Film Screening 18th October, 2014

Poster for Teenage Mutant Ninja Turtles

Teenage Mutant Ninja Turtles 

7:00 PM, 18th October, 2014

  • M
  • 101 mins
  • 2014
  • Jonathan Liebesman
  • Jos Appelbaum, André Nemec, Evan Daugherty
  • Megan Fox, William Fichtner, Will Arnett, Whoopi Goldberg

“Darkness has settled over New York City as Shredder and his evil Foot Clan have an iron grip on everything from the police to the politicians. The future is grim until four unlikely outcast brothers rise from the sewers and discover their destiny as Teenage Mutant Ninja Turtles. The Turtles must work with fearless reporter April O’Neil and her cameraman Vernon Fenwick to save the city and unravel Shredder’s diabolical plan.”

The above paragraph is a direct quote from Paramount and displays the original perspective taken by this film. A long seven years after their last big-screen outing, the studio has decided to once again resurrect these characters, because the public demanded another film in the franchise. Obviously wanting to cater for the people’s desire to reinvent classic childhood stories (see The Smurfs, The Last Airbender and Alvin and the Chipmunks for other recent Hollywood success stories), the director of Battle: Los Angeles, Wrath of the Titans and The Texas Chainsaw Massacre: The Beginning has collected the talents of Megan Fox as April O’Neil, and Tony Shalhoub and William Fichtner as the iconic Japanese characters Shredder and Splinter.

You basically know whether you want to see this or not. Haters who want to complain about this Michael Bay-produced reboot can go and see something like Ernest & Celestine instead. The rest of us can come along and enjoy the massive explosions and cool characters of Teenage Mutant Ninja Turtles, safe in the comfort-zone of Hollywood money well spent.

Travis Cragg

Poster for Calvary


8:51 PM, 18th October, 2014

  • MA
  • 101 mins
  • 2014
  • John Michael McDonagh
  • John Michael McDonagh
  • Brendan Gleeson, Chris O’Dowd, Kelly Reilly, Aiden Gillen

Father James Lavelle (Gleeson) is a kind, devoted community priest whose life revolves around doing what he can for his struggling community. So it comes as quite a shock to him when an anonymous communion turns into a death threat – Father James has one week to get his house in order, at the end of which he will be killed.

He spends his week making amends with his daughter (Reilly) and meeting with members of his communion, a many and varied bunch of sinners each with their own piece of the puzzle.
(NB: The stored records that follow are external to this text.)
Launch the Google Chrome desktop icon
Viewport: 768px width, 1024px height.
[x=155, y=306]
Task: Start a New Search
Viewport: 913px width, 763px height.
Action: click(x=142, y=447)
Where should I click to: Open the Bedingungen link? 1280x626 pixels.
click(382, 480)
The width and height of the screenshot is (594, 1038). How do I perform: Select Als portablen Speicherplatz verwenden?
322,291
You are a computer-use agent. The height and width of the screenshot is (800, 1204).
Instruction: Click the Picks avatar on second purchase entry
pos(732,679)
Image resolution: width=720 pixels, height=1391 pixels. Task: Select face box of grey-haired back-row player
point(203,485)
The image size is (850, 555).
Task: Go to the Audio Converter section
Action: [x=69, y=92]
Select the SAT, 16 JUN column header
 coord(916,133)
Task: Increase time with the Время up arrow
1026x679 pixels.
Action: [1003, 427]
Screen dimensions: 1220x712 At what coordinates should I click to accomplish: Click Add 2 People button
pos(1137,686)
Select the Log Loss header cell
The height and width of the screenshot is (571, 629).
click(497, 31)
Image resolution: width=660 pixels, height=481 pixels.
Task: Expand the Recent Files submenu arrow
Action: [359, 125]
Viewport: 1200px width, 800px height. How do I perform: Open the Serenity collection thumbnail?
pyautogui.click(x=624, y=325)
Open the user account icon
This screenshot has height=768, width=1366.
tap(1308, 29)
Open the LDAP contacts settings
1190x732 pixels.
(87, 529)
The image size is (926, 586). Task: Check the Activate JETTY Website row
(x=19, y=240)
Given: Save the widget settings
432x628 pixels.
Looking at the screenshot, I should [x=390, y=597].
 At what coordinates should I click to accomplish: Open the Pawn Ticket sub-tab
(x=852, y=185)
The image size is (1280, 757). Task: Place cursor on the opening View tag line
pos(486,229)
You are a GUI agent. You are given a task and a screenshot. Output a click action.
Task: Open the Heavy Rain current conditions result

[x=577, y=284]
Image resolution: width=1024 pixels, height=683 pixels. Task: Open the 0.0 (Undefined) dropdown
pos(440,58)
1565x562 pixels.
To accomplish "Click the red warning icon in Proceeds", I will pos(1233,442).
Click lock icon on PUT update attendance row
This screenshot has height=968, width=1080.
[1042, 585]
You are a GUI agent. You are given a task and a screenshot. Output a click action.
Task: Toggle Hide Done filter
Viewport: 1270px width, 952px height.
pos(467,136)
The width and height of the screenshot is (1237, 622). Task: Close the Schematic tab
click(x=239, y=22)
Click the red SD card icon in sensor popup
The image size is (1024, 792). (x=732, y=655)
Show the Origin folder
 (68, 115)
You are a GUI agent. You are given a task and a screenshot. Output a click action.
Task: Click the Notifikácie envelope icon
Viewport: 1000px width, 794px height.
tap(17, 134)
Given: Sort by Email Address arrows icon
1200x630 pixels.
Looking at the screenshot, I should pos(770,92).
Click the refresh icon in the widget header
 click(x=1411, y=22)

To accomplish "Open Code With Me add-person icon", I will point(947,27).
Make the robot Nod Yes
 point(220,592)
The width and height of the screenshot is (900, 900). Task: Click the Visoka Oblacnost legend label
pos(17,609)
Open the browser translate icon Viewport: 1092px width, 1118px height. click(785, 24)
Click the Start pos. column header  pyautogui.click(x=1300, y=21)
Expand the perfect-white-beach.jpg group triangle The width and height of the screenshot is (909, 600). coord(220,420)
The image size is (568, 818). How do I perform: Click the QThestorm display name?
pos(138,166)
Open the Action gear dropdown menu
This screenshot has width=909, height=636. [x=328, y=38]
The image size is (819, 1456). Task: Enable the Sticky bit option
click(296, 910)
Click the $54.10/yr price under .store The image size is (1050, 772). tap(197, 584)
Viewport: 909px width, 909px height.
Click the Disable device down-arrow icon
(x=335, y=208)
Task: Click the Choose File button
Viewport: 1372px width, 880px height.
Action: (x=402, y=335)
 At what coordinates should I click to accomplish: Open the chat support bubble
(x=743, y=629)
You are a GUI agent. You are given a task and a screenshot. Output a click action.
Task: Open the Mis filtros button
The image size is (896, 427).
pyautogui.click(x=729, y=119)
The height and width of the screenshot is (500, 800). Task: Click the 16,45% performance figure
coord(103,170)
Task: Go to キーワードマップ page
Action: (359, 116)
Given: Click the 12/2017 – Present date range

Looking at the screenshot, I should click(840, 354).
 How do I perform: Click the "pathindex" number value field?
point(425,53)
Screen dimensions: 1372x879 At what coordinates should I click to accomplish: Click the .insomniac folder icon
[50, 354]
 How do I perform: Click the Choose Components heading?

But James is not just there to try to unravel the mystery of his possible assassin; his discussions are just as much about earnestly trying to help his flock, as well as trying to resolve questions within himself.

The performances are top notch and the script excellent – laced with the blackest of black comedy, Calvary drags you from laughter to deep thought to devastation with a deft hand. So stick around and get some use out of the brain cells you didn’t need in the first of tonight’s films.